2 Once Upon a Time in the West (1968)

With a sole patch of land in the area that gives access to water, railroad baron Morton (Gabriele Ferzetti) sends one of his goons, Frank (Henry Fonda) to strong-arm the land’s owner McBain (Frank Wolff) into selling it. After killing the landowner, Frank sees that the bandit Cheyenne (Jason Robards) becomes a suspect. 

As evidenced by the bigger names in the cast, the Spaghetti Western had grown profitable and slightly more respectable as the 60s drew to a close. Unfortunately, the genre was burning out fast, and Once Upon a Time in the West plays like a fairytale rendition of the tropes Leone helped solidify. 

1 Keoma (1976) 

When gunslinger Keoma (Franco Nero) returns to his border town after serving in the Civil War, he finds it under the thumb of Caldwell and his gang of heavies. Not only that, but his three half-brothers have joined with Caldwell to undermine his rule from the inside, using Keoma as a pawn in their scheme. 
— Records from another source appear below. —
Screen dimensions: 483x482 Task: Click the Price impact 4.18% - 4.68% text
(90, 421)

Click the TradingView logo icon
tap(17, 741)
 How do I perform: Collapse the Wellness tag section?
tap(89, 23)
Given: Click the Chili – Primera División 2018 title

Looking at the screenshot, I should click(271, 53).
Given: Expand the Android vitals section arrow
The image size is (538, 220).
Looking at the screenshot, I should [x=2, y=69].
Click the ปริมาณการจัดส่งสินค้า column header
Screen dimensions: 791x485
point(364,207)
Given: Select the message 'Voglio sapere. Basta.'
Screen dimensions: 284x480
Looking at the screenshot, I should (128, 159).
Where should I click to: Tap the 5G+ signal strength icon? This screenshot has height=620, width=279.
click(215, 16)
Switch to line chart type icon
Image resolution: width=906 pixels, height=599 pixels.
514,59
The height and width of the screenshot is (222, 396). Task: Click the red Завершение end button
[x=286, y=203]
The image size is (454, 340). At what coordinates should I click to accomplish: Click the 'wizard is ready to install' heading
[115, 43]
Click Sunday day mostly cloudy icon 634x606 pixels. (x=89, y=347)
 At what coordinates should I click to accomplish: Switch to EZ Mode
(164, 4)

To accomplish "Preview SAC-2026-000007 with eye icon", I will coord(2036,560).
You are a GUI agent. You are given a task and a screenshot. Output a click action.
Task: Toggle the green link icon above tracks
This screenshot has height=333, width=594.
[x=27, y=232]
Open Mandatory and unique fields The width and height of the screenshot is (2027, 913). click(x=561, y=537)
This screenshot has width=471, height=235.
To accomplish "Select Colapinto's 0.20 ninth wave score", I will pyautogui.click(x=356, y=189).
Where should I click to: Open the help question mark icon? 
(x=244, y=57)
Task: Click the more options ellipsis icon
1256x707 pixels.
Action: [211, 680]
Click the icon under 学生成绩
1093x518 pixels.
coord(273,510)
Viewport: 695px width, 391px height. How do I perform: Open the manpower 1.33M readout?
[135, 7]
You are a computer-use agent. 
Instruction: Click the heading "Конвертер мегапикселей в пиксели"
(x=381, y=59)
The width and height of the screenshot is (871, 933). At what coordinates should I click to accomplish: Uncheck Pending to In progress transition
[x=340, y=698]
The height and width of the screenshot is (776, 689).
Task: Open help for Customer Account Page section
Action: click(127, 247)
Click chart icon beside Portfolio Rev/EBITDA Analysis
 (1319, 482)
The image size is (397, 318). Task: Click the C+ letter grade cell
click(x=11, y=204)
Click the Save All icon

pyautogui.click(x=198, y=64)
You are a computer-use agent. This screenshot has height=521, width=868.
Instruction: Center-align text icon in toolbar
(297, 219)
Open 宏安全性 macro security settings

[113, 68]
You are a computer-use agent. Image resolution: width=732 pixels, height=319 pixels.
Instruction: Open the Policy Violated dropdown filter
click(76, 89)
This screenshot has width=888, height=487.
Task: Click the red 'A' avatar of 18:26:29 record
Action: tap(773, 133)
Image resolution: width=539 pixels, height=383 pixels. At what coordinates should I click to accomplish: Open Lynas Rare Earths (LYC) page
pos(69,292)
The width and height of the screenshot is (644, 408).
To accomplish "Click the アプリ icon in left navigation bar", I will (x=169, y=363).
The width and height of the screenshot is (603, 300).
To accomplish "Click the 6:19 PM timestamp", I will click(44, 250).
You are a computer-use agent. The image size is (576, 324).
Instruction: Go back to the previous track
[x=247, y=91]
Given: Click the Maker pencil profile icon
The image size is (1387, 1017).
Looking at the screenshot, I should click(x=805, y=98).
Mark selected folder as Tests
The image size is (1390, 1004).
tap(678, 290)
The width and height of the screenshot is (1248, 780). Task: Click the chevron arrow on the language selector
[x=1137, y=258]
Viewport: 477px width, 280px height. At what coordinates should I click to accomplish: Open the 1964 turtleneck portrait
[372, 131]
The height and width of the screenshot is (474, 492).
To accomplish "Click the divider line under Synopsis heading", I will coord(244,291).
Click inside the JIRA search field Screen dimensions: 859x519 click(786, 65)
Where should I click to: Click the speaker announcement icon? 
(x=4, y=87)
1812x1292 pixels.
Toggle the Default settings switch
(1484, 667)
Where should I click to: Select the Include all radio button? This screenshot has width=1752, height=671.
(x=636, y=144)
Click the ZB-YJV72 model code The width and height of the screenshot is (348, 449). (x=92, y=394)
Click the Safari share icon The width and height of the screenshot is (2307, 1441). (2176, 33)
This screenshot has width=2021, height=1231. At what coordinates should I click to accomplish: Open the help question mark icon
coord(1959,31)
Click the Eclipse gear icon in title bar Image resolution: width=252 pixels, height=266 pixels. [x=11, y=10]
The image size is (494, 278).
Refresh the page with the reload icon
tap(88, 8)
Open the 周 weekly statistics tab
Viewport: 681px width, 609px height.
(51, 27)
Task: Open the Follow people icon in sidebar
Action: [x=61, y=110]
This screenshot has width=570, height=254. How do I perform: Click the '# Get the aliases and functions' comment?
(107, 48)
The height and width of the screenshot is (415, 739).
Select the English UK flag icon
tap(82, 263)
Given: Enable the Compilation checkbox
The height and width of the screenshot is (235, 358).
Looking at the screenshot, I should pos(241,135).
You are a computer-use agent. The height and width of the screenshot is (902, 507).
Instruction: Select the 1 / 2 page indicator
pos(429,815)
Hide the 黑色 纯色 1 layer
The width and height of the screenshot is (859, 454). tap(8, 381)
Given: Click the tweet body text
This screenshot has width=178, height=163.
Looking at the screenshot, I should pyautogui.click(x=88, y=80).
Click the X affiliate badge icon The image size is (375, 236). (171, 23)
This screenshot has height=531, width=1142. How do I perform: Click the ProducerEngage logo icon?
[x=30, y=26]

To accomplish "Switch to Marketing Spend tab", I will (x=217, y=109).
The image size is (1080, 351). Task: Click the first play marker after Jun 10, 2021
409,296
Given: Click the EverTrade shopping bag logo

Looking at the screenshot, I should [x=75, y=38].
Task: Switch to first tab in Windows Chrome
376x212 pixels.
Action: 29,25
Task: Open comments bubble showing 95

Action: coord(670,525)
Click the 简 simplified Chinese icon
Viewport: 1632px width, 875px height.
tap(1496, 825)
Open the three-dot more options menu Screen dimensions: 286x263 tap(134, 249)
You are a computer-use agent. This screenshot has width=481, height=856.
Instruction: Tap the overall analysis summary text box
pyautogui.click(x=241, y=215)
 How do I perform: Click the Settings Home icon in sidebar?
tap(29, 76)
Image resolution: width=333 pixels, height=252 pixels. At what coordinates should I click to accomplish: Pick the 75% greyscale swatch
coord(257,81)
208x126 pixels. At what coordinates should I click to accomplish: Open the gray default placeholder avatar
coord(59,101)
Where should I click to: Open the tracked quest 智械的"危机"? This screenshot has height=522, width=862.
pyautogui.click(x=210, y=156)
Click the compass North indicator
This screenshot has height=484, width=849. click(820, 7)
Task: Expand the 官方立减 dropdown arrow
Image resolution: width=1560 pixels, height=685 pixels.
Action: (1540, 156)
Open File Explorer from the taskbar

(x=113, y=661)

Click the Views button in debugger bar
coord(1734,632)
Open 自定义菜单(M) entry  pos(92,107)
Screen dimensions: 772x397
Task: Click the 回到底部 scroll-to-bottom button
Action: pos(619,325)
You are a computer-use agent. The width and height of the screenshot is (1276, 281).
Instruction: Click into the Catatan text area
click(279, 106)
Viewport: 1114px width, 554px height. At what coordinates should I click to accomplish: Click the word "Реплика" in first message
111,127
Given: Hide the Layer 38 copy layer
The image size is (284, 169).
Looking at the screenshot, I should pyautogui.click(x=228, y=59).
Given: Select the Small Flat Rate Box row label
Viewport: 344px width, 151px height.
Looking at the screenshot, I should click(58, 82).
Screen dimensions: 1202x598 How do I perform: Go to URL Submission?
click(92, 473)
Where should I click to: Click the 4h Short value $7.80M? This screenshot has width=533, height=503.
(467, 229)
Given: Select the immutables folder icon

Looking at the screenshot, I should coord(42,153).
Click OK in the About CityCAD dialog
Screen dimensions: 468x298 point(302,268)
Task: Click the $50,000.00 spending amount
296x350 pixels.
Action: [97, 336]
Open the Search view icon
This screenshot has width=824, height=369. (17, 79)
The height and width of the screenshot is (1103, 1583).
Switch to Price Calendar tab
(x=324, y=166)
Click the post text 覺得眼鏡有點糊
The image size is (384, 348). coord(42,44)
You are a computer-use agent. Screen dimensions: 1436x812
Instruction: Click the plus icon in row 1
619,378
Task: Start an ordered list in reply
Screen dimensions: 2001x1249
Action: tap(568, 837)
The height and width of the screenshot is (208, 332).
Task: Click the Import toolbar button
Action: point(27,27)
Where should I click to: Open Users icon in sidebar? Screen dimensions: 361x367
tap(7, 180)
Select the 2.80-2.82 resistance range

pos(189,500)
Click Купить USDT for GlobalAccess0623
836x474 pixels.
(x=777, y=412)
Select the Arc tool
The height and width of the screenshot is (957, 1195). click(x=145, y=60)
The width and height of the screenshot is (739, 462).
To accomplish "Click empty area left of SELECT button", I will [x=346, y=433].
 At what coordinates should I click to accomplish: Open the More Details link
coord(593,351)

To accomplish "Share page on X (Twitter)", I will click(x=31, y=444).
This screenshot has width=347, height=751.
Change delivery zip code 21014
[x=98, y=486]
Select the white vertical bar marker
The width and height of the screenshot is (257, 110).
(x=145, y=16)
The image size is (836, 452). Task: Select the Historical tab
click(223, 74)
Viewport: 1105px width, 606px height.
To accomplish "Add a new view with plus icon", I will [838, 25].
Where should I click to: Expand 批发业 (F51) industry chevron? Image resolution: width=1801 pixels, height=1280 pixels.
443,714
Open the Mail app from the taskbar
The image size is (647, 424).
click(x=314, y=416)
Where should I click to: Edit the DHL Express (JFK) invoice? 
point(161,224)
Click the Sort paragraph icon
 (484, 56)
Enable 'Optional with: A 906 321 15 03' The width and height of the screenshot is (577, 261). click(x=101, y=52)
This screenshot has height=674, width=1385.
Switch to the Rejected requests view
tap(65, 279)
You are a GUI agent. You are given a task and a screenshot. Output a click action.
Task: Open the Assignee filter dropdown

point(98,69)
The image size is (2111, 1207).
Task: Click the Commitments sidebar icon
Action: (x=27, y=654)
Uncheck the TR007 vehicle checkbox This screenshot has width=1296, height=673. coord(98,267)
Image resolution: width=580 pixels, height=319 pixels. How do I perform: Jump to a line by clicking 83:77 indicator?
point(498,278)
Coming way, way late to the party, Enzo G. Castellari’s Keoma is the absolute last gasp of the Spaghetti Western, and what a way to go! Brilliantly absorbing the counter-cultural fervor of the time, Keoma’s hero is a  mythical figure that goes on a journey filled with Shakespearean drama. The less said about the horrendous score the better, and Keoma may frustrate some with its looseness, but it’s stunning to look at and there’s something pleasurable about its rueful slipperiness.